This was when bluegrass music had begun to drift away from its Appalachian, Celtic and gospel roots. In the past few years, I had seen Young Turk bands disregarded or even booed for hauling drums and electric bass guitars onstage. Truth to tell, I’m still sort of appalled. Give me the ol’ acoustic guitar/banjo/fiddle/mandolin/bass lineup any day, especially when it’s joined by the keening high harmonies that Bill Monroe and The Bluegrass Boys made de rigueur back in the 1940s. At festivals like Adams County near Denver and Galax, Va., and even Telluride (back when it actually was a bluegrass festival), we kinda dug seeing guys that looked like us—long-haired freaks—playing the music we loved. But ee-lectric guitars? Nah. This was the
Mother Earth News , back-to-the-land era.

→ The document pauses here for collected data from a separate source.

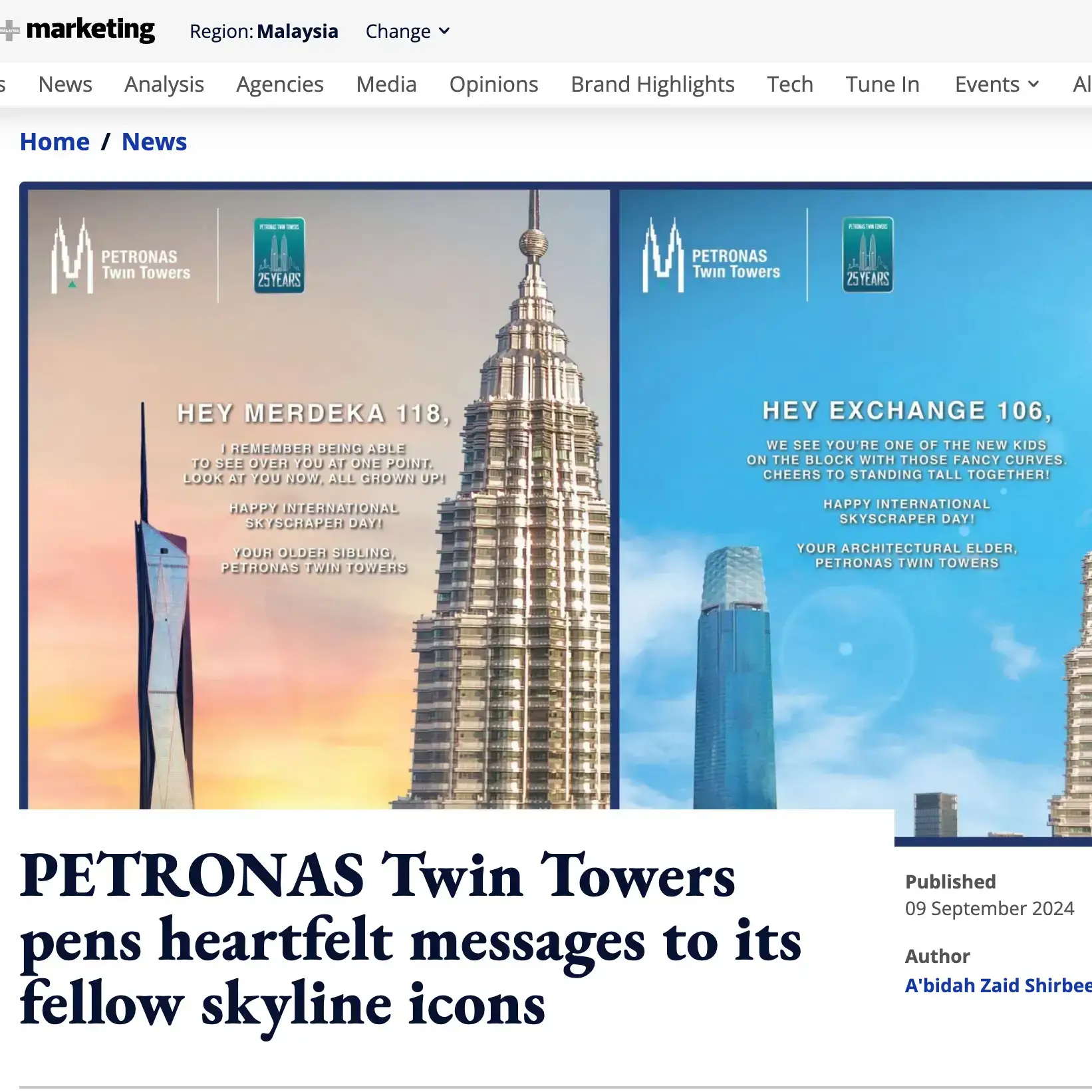Click the Marketing site logo
Viewport: 1092px width, 1092px height.
(x=78, y=29)
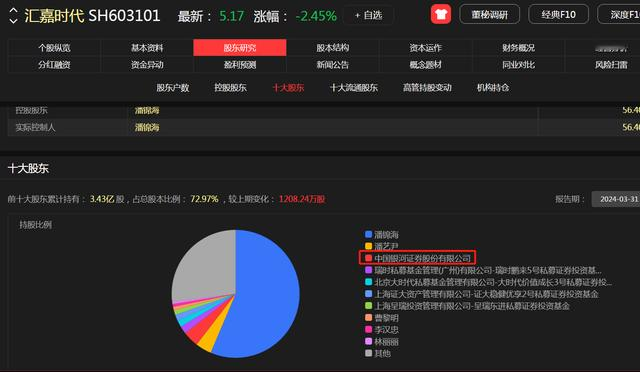Select 股东户数 sub-tab
Viewport: 640px width, 372px height.
pyautogui.click(x=173, y=87)
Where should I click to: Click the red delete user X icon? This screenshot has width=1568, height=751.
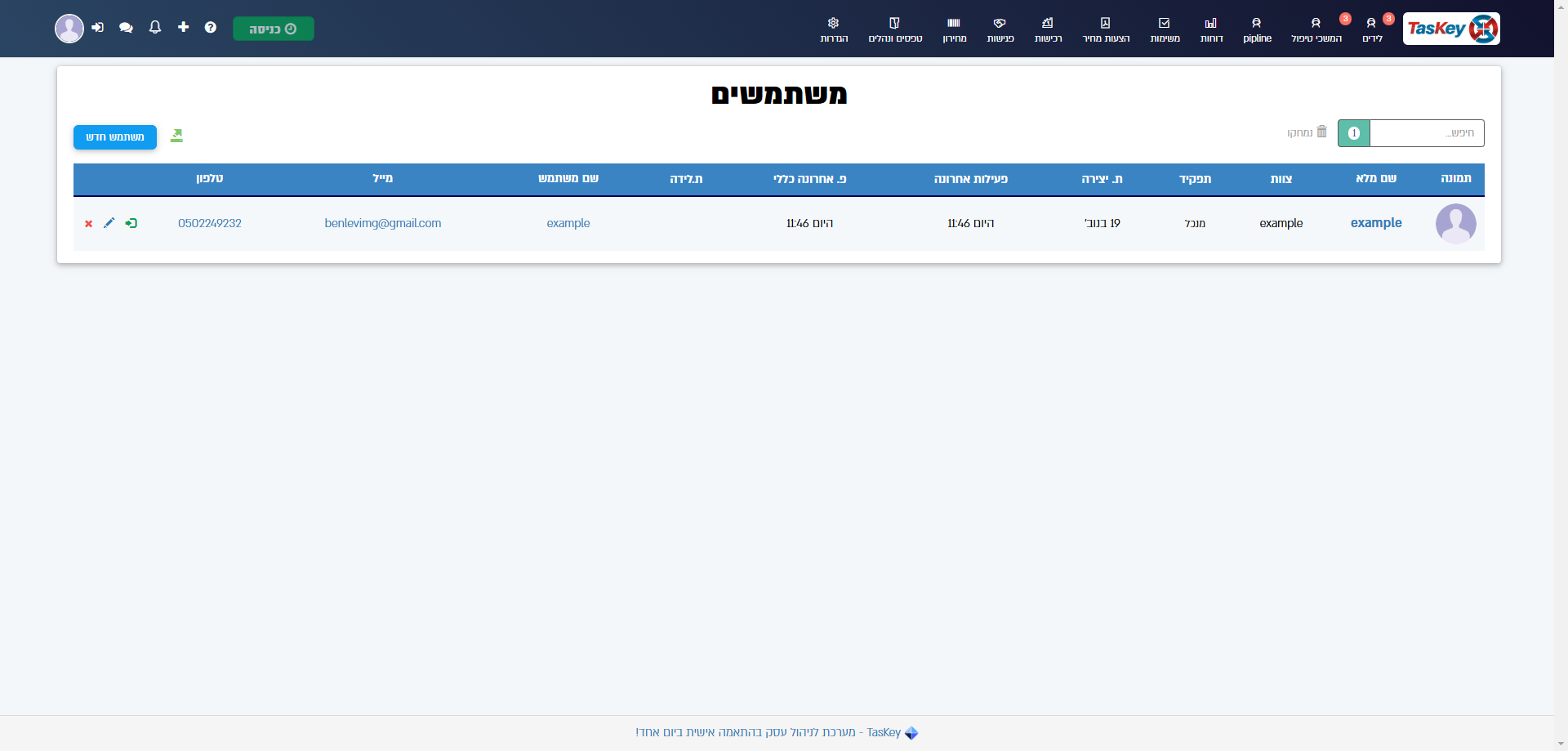(x=89, y=224)
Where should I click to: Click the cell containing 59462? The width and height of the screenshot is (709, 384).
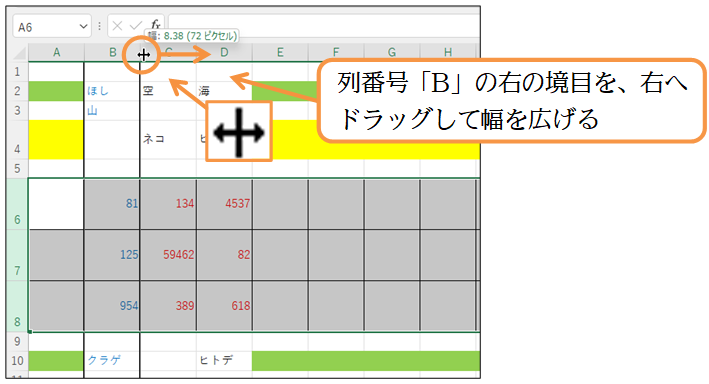point(168,255)
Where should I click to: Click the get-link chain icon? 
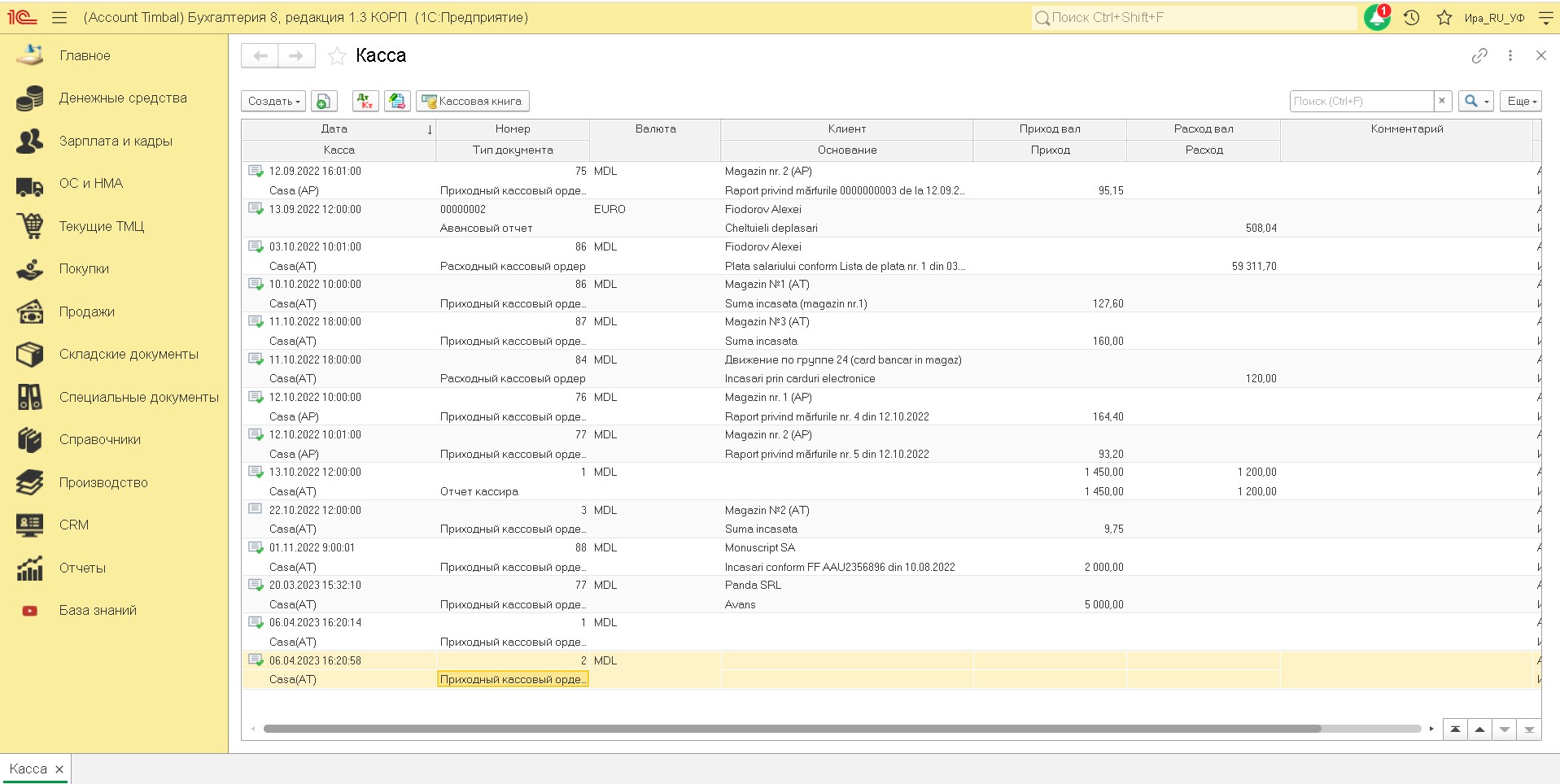(x=1479, y=55)
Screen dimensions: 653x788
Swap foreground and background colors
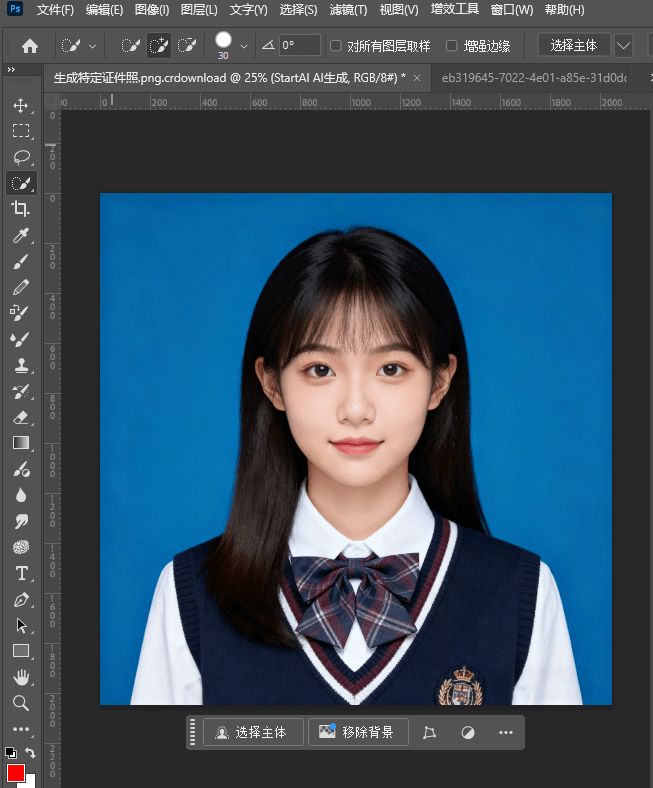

How did a kid like me, raised in the New Jersey suburbs 20 minutes from Manhattan, have an inkling of what traditional bluegrass was about? Blame it on my junior high buddy Mike. Or more accurately, Mike’s big brother Bill who brought home an acoustic guitar one day that we all thought was cool—not least of all because it resembled the one on the cover of Dylan’s Nashville Skyline. Mike bought a banjo, and before long our entire group of friends was sitting on suburban porches wearing flannel shirts and picking various Guild and Gibson knockoffs and thumping washtub basses. We often went to “The City” to hear authentic pickers like Ralph Stanley (back when he was just in his fifties), Jim and Jesse & the Virginia Boys and The Country Gentlemen. A few years later, on the bum in New Mexico, I was thrilled to hear Big River was playing the local watering hole even though I wasn’t yet old enough to drink. Not that that really mattered. I mean, the Blarney’s rival bar down the road was owned by a guy who got his liquor license before he turned 21.

What struck me about Big River wasn’t locally renowned banjo guy Wayne Shrubsall—playing the new and exciting chromatic “Keith Style” rather than the arpeggio-based “Scruggs Style”—nor the clean, flatpicked guitar of Hans Kayser nor the bass of Lance Quadri or Don Cooke’s fiddle. Truth to tell, though, these guys’ vocals weren’t even that hot … except when a charismatic mandolin picker named Joe De Mar stepped up to the mic. Good lord, he couldn’t have been more than five or six years older than me, but De Mar’s picking was sweet and clean. Most impressive, he could sing like an angel. He got it. Unlike most of the other “newgrass” guys back then (and the sadly lacking Americana kids nowadays), he knew that those nasal vocals—based on old-timey gospel—were vital to bluegrass. De Mar had that proverbial high, lonesome sound.

Too soon, the afternoon parking lot gig was over, and the band retired inside the bar. Too young to get in, I walked the few miles back to my hermit abode without meeting them. I never saw them again but made sure to remember Joe’s name.

Nigh on 30 years later, I was reviewing The Porter Draw. Josh Gingerich and Russell Pyle got it. They got those sweet bluegrass harmonies I hadn’t heard live for many a year. I mentioned Joe De Mar in an article, happy to drop a shout-out I thought no one would hear. But I was wrong. It just so happened I had been generally carousing with a bunch of ladies that, unbeknownst to me, included De Mar’s daughter [Michelle]! I was pleased as pie when Michelle read it and told me who her dad was—and that he had an LP, a copy of which was mine if I wanted. If I wanted! Are you kidding?

Live At The T House is pretty decent bluegrass, if typical of the era and not quite up to par with other young’n outfits like Bottle Hill from New Jersey (!) or City Limits from Colorado. A few standards, a clever cover or three, competent and enjoyable. For my money the solid standout in the band is Joe De Mar and his voice. Hearing it again is always a real treat. Full circle and all that, I can now die a happy boy.

As they say, Joe, thanks for the memories.